La via della parola e la via del silenzio
David Steindl- Rast è un monaco benedettino, di origine austriaca, che vive negli Stati Uniti. Si occupa da sempre di dialogo inter-religioso e dal 1966, in particolare, di dialogo buddista-cristiano, visto che è diventato anche un praticante zen, con il permesso dell’abate del suo monastero. Un permesso saggiamente concesso perchè la sue pagine sono bellissime e sarebbe stato davvero una pena perdere una così grande capacità di integrazione. Sostiene, come da tradizione, che il Cristianesimo è la Via della Parola, mentre il Buddismo è la Via del Silenzio. Questo significa che la ricerca di significato percorre strade diverse ma, dice Fra David, parola e silenzio, alla fine hanno bisogno l’uno dell’altro.
In una conversazione autentica condividiamo qualcosa di più profondo delle parole: permettiamo che il silenzio del cuore entri nel discorso. Un vero dialogo tra amici è uno scambio di silenzi attraverso le parole. David Steindl-Rast
Quello che le unisce è la comprensione, perchè senza comprensione, né la parola né il silenzio hanno significato. I silenzi dopo l’epifania erano pesanti perché incomprensibili e carichi di emozioni che non riuscivo a decifrare. La comprensione però è un processo che arriva nel momento in cui le parole nascono dal silenzio e, una volta comprese, tornano al silenzio, che è la quiete della comprensione.

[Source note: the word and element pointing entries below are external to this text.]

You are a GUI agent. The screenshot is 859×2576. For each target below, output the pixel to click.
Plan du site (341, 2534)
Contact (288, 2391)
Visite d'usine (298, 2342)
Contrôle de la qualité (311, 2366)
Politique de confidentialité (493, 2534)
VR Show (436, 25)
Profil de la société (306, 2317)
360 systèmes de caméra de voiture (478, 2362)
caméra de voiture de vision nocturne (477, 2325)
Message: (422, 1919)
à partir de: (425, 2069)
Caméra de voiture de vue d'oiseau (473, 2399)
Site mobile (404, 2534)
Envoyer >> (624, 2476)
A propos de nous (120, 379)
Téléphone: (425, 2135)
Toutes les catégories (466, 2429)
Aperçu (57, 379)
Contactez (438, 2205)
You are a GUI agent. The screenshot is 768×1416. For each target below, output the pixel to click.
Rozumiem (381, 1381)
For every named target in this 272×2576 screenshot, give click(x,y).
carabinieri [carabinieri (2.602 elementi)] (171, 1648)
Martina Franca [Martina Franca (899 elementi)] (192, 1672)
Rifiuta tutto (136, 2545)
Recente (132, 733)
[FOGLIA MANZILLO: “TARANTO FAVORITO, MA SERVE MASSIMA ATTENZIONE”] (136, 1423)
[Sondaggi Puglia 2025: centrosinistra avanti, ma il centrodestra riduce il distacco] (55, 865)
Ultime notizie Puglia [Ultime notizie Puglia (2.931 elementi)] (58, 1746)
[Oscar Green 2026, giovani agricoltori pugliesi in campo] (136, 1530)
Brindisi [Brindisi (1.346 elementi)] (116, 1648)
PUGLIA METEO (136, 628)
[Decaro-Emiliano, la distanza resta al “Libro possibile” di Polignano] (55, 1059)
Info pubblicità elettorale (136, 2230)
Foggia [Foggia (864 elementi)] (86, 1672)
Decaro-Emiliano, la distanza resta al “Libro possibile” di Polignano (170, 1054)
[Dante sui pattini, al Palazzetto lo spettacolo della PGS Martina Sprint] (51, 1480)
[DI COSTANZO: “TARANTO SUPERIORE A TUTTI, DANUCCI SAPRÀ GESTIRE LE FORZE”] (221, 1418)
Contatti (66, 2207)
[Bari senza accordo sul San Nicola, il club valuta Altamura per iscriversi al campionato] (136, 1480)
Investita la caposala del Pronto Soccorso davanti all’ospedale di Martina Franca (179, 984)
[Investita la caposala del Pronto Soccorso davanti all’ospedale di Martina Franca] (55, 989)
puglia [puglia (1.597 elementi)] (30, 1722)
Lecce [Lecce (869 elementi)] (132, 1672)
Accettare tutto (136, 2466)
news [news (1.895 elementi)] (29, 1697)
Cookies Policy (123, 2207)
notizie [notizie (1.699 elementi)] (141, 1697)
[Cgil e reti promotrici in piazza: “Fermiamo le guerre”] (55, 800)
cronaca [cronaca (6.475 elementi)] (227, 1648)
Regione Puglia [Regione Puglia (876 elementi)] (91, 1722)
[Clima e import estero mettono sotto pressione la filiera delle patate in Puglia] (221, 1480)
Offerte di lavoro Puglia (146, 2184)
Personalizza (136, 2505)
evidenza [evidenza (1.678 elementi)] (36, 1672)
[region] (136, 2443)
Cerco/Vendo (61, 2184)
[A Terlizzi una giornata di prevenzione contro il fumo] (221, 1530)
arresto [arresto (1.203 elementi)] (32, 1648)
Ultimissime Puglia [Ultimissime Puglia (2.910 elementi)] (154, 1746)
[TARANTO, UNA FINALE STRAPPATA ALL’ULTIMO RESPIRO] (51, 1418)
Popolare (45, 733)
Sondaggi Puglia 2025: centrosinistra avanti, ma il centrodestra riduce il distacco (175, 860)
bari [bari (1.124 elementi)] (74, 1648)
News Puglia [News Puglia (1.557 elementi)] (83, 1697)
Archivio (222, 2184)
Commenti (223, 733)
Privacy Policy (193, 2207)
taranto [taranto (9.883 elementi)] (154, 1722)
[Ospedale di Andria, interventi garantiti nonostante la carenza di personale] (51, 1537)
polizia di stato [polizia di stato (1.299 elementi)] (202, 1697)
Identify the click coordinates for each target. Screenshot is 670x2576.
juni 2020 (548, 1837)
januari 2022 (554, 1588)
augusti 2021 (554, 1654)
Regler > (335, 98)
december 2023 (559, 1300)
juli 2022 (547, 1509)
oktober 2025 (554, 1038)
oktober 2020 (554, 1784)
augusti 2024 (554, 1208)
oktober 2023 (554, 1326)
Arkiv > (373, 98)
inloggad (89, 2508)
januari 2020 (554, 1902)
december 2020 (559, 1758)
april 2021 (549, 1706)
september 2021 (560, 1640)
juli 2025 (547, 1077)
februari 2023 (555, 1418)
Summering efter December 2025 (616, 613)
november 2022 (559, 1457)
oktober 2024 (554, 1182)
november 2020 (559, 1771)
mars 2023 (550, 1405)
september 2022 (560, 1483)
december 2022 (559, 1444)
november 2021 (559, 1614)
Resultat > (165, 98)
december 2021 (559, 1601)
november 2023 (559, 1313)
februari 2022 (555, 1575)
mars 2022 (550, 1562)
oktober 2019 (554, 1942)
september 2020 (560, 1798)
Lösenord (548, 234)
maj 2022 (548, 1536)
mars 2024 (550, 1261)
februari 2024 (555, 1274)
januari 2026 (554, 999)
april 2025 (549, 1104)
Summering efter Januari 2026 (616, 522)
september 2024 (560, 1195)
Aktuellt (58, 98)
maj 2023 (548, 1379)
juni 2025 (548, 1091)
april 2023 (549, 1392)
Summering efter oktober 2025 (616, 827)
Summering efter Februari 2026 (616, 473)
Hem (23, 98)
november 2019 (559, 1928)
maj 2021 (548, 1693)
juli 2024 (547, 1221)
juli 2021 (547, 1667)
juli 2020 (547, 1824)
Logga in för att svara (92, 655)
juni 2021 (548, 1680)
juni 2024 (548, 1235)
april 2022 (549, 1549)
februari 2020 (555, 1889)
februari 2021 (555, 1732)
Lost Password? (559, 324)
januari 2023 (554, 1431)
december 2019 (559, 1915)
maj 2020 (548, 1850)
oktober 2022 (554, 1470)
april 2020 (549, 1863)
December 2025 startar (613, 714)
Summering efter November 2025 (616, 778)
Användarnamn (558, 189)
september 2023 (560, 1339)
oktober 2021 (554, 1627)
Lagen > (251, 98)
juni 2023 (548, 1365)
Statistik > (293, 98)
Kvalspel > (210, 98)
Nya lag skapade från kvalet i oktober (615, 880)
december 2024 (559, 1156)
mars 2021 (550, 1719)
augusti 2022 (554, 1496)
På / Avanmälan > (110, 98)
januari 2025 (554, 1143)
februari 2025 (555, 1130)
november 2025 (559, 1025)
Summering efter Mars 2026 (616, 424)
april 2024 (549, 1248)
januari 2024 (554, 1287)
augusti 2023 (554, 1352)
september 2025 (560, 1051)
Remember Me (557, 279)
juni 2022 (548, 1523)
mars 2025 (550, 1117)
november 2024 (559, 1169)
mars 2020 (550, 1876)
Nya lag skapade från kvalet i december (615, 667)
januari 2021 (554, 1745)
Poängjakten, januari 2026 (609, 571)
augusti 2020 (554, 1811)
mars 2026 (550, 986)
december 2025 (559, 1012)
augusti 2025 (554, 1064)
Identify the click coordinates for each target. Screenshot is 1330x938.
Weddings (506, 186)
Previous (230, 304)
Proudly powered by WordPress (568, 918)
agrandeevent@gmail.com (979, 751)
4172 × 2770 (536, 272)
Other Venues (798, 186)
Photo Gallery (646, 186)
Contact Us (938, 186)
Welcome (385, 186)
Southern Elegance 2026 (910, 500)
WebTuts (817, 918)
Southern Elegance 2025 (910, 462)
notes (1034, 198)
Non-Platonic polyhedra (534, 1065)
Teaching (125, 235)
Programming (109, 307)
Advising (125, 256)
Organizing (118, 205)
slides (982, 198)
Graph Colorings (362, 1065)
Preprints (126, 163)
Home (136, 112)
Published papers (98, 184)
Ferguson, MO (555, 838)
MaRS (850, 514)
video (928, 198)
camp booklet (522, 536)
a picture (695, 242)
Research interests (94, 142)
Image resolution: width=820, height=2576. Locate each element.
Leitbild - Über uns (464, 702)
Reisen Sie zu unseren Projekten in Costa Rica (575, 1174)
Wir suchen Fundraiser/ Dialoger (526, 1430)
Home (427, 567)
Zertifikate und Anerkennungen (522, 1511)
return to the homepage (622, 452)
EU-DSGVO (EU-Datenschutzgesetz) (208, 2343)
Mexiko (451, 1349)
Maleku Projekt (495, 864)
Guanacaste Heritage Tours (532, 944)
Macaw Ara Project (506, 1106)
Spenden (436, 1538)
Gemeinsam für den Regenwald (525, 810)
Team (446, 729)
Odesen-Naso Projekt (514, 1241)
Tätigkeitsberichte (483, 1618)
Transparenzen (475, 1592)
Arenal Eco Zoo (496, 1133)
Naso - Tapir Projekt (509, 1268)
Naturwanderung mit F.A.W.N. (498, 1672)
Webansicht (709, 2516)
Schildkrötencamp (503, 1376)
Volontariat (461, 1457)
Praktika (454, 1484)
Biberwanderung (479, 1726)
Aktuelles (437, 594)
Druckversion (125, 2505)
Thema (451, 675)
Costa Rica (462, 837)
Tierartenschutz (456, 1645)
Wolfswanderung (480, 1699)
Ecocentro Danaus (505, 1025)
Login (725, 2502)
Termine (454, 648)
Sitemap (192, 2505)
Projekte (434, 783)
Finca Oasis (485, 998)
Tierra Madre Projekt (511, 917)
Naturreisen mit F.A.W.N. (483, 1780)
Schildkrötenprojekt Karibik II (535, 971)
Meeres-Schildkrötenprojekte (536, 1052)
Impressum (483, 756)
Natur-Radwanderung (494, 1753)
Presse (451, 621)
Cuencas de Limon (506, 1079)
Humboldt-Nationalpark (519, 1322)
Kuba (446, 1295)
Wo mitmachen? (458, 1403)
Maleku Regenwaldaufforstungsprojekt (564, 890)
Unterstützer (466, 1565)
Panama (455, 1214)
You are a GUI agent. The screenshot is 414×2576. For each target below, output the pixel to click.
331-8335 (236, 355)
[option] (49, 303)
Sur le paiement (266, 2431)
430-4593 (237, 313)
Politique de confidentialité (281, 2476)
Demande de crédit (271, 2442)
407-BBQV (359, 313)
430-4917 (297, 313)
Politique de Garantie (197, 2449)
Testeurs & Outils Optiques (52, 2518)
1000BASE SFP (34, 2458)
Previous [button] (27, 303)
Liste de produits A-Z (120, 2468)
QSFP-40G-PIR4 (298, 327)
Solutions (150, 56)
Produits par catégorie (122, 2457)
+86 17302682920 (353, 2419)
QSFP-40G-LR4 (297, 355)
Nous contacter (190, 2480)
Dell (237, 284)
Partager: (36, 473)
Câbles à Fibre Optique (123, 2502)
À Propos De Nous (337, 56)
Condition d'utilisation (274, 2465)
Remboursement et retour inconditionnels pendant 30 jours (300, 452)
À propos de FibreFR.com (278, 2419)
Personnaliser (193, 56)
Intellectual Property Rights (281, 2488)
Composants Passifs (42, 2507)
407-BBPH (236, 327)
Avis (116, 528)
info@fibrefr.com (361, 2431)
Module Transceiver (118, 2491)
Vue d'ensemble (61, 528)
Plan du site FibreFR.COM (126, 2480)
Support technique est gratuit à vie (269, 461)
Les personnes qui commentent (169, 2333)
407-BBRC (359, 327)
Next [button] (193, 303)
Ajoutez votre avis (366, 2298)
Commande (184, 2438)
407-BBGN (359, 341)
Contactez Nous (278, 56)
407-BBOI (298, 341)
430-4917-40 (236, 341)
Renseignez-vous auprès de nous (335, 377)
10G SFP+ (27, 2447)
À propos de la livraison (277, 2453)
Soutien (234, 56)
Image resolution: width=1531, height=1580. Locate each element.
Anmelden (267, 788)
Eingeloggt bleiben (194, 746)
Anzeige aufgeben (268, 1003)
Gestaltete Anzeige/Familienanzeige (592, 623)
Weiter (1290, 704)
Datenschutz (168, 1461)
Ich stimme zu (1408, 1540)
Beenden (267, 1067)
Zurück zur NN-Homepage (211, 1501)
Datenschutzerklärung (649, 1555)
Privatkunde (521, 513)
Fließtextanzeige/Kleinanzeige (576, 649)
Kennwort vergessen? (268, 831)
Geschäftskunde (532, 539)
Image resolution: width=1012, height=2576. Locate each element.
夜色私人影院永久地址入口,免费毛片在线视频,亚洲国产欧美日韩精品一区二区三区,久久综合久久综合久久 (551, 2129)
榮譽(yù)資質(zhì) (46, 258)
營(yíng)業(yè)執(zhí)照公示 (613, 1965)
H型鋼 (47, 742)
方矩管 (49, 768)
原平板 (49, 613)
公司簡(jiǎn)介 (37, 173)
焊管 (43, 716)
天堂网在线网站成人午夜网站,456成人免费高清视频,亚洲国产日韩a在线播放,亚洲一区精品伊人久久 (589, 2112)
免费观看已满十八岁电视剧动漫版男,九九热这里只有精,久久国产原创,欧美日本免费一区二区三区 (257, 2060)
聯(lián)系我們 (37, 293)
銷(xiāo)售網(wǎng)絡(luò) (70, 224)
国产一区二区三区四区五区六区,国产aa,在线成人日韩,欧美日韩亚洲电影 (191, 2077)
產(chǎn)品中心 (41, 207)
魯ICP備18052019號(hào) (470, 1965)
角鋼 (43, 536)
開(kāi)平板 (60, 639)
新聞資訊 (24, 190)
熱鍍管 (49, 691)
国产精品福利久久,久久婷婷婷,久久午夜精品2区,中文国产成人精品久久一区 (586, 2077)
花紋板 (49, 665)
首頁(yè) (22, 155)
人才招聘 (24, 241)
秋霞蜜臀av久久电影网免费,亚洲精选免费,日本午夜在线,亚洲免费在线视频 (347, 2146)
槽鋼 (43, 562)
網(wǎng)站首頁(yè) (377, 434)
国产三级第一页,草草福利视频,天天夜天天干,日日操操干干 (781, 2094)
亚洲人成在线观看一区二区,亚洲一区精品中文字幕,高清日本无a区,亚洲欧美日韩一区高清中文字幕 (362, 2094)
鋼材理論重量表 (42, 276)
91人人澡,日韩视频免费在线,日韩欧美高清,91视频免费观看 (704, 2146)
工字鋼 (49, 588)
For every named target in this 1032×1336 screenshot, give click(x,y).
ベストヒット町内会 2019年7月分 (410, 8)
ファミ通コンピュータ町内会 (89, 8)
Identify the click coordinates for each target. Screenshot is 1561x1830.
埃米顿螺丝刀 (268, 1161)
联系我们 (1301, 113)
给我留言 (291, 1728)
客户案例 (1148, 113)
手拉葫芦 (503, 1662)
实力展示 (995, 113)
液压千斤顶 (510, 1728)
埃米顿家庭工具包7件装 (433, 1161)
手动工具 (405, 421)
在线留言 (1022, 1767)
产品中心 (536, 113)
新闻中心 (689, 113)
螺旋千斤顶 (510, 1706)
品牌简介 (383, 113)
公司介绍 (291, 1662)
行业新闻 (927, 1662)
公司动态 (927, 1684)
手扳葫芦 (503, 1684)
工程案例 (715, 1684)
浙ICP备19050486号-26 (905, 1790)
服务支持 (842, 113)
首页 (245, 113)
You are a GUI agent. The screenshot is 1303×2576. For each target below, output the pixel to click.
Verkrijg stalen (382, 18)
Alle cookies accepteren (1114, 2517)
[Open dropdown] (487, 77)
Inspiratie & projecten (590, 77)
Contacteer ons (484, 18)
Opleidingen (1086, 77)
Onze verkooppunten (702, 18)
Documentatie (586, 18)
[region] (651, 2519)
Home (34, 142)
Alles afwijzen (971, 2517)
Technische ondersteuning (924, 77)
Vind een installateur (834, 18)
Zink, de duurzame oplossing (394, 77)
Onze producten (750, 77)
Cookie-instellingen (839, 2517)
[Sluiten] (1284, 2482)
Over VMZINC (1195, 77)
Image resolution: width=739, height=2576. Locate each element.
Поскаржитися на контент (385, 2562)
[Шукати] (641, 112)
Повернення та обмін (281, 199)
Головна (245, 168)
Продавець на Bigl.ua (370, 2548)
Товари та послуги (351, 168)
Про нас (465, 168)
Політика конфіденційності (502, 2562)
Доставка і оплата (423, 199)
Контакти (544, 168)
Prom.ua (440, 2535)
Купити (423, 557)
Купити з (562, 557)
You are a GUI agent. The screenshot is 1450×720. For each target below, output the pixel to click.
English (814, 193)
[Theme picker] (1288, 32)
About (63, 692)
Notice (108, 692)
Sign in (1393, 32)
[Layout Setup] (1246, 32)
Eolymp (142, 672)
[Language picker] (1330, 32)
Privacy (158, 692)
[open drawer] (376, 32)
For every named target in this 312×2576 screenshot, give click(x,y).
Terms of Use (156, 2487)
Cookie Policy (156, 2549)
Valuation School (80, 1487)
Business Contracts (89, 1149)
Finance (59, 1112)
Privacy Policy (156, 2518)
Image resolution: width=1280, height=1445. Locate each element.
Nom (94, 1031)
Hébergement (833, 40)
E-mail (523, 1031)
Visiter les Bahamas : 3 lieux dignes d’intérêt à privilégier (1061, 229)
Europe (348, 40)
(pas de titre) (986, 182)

La comprensione avviene quando l’ascolto delle parole è pronto tanto da condurci agevolmente ad una azione e lasciare libero l’accesso ad un nuovo silenzio. La comprensione avviene quando possiamo fare quello che abbiamo compreso.
Un’esperienza significativa
Spesso definiamo un’esperienza significativa, un incontro importante, con la sensazione che “ci parli“. Ovviamente lo intendiamo in senso ampio. Se facciamo attenzione, di quella sensazione, non fanno parte solo le parole ma anche un senso di spaziosità che restituisce una esperienza di silenzio. Solo che proveniamo dalla Via della Parola e quindi tendiamo a sottolineare l’aspetto verbale, tendiamo a dare più importanza alle risposte che alle domande. Eppure parole e silenzio sono inseparabili ed è il silenzio, molto spesso, che rende ritmo e significato alle parole.
Il sermone senza parole
In apparenza i sermoni possono essere fatti solo di parole ma nella tradizione buddista si narra che in un suo sermone il Buddha teneva in mano un fiore, in silenzio. Solo un discepolo capì cosa voleva dire. Il discepolo sorrise e il Buddha, di rimando sorrise: la loro comprensione condivisa passava attraverso un semplice sorriso.
Ecco quando parola e silenzio sono in armonia, basta un solo sorriso per capirsi. Questa è la cura del silenzio.